## GOAL OF THE EXERCISE
Would you please copy every line below that includes the string "computer"?

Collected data
*-*-*

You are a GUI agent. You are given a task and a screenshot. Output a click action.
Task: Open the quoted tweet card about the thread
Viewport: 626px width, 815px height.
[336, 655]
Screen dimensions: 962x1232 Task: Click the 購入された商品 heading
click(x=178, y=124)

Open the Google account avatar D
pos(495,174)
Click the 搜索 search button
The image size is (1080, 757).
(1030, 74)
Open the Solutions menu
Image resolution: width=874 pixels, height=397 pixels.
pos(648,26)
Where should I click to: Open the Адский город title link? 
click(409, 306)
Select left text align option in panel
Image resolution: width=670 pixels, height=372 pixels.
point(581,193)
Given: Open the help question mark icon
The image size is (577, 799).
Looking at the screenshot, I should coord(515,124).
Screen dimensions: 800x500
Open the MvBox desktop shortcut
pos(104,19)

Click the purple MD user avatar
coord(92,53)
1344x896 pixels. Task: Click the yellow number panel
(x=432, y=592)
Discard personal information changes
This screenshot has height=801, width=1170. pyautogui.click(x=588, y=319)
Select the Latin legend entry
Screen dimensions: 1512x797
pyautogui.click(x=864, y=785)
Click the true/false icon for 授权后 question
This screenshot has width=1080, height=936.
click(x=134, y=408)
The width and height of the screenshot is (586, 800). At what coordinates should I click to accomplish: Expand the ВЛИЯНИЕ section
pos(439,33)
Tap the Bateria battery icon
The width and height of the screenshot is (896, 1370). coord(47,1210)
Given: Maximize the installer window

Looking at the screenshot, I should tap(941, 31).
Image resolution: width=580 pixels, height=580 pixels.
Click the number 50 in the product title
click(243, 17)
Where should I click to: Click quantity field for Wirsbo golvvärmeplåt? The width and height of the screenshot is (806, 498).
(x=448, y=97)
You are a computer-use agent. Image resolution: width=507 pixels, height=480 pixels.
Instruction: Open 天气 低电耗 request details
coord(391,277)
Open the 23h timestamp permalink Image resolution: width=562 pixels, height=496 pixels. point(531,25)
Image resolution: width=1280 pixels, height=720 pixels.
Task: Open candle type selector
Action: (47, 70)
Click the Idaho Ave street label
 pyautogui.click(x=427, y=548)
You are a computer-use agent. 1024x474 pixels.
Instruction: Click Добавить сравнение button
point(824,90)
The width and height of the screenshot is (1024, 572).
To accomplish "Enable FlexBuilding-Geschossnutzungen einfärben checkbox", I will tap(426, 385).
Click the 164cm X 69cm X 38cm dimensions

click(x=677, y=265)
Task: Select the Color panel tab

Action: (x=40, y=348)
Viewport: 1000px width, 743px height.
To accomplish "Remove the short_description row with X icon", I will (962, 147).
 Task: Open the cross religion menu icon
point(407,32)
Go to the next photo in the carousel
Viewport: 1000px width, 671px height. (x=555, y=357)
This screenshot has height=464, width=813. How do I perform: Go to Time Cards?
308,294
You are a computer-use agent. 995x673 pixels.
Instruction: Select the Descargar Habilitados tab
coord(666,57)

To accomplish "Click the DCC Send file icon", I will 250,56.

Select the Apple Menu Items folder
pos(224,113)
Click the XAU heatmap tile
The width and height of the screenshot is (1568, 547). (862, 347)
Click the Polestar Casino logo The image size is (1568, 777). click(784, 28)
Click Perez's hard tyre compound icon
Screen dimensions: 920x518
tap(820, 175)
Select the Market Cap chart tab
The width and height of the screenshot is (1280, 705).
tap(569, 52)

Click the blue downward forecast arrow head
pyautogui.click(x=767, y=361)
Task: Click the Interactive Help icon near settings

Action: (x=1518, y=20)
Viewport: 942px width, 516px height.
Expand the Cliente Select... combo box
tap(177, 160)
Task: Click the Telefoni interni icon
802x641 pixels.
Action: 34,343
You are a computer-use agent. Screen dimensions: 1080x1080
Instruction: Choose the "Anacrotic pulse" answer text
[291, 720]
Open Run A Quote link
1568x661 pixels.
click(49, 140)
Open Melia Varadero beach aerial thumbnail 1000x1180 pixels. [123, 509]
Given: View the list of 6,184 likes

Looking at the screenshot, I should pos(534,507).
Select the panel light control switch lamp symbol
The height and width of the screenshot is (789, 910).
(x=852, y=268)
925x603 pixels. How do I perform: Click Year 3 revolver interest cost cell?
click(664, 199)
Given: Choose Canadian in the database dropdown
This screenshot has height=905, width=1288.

*-*-*

## WRITTEN REPLY
You are a computer-use agent. Image resolution: width=507 pixels, height=480 pixels.
You are a computer-use agent. 1024x474 pixels.
You are a computer-use agent. 995x673 pixels.
You are a computer-use agent. Screen dimensions: 1080x1080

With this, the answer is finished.